Entries taken from a collection:
[Start of Attachment]

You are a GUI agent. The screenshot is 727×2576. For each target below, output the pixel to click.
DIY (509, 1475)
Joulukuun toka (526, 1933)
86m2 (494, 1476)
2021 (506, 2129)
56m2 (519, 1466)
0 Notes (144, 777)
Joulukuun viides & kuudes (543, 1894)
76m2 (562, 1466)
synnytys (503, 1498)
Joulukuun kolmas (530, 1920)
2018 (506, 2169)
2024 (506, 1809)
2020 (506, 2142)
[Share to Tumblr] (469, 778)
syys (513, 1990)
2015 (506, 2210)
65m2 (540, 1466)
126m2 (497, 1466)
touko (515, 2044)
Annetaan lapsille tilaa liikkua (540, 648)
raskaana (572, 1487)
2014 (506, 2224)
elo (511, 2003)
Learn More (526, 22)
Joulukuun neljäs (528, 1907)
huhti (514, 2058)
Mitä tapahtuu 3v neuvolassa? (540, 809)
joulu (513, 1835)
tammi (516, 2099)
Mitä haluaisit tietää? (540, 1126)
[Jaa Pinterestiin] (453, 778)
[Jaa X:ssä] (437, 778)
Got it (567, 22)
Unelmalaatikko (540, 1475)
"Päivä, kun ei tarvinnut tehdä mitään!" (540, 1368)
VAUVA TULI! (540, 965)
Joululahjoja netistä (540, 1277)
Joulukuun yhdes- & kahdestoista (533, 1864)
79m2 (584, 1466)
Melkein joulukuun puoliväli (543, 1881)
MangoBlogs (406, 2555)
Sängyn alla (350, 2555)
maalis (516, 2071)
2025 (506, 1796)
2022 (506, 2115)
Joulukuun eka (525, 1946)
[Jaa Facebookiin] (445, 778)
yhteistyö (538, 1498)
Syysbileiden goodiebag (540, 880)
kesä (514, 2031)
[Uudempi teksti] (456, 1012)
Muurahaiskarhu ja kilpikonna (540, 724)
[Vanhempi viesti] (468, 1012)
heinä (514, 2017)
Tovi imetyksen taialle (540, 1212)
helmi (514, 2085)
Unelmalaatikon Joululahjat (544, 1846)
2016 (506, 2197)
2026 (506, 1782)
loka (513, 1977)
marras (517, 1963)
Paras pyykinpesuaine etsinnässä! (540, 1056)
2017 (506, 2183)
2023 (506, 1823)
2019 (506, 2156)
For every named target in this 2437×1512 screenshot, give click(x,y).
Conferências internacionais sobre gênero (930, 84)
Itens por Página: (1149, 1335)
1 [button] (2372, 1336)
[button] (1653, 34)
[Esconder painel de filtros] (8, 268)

[End of Attachment]

= Assigned task =
With the line that has "2018 (506, 2169)" as the first and the line that has "kesä (514, 2031)" as the last, repeat exactly that run of lines above and no more.

= Solution to this problem =
2018 (506, 2169)
2024 (506, 1809)
2020 (506, 2142)
[Share to Tumblr] (469, 778)
syys (513, 1990)
2015 (506, 2210)
65m2 (540, 1466)
126m2 (497, 1466)
touko (515, 2044)
Annetaan lapsille tilaa liikkua (540, 648)
raskaana (572, 1487)
2014 (506, 2224)
elo (511, 2003)
Learn More (526, 22)
Joulukuun neljäs (528, 1907)
huhti (514, 2058)
Mitä tapahtuu 3v neuvolassa? (540, 809)
joulu (513, 1835)
tammi (516, 2099)
Mitä haluaisit tietää? (540, 1126)
[Jaa Pinterestiin] (453, 778)
[Jaa X:ssä] (437, 778)
Got it (567, 22)
Unelmalaatikko (540, 1475)
"Päivä, kun ei tarvinnut tehdä mitään!" (540, 1368)
VAUVA TULI! (540, 965)
Joululahjoja netistä (540, 1277)
Joulukuun yhdes- & kahdestoista (533, 1864)
79m2 (584, 1466)
Melkein joulukuun puoliväli (543, 1881)
MangoBlogs (406, 2555)
Sängyn alla (350, 2555)
maalis (516, 2071)
2025 (506, 1796)
2022 (506, 2115)
Joulukuun eka (525, 1946)
[Jaa Facebookiin] (445, 778)
yhteistyö (538, 1498)
Syysbileiden goodiebag (540, 880)
kesä (514, 2031)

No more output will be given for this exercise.